Report all lines in the records that hold the string "agent".

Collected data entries

- - -

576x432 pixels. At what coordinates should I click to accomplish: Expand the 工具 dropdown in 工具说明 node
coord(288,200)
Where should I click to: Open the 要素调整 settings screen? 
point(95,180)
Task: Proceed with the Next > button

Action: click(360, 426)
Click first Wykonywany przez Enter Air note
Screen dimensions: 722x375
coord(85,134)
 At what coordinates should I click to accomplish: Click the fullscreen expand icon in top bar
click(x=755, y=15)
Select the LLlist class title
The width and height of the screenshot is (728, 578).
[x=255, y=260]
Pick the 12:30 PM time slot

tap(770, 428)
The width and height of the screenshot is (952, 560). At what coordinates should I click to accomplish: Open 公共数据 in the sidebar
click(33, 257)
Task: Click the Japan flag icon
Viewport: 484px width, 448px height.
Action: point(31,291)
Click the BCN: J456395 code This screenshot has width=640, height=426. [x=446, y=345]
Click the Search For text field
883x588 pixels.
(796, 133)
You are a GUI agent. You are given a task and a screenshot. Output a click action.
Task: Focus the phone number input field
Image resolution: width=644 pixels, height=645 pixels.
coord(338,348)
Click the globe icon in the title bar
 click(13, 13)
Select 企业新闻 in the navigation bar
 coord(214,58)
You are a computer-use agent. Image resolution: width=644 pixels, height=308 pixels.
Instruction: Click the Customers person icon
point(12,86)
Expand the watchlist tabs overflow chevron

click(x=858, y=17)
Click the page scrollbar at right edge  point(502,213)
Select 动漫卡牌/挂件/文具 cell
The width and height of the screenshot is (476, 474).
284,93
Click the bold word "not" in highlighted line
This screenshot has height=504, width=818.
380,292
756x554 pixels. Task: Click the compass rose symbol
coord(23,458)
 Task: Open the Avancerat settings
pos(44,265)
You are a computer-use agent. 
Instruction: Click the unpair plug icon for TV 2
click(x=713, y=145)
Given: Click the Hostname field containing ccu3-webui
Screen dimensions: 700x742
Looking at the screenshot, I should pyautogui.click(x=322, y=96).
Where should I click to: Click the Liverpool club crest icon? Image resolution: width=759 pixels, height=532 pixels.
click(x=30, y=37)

- - -

Completed exercise
You are a GUI agent. You are given a task and a screenshot. Output a click action.
You are a computer-use agent. Image resolution: width=644 pixels, height=308 pixels.
You are a computer-use agent. 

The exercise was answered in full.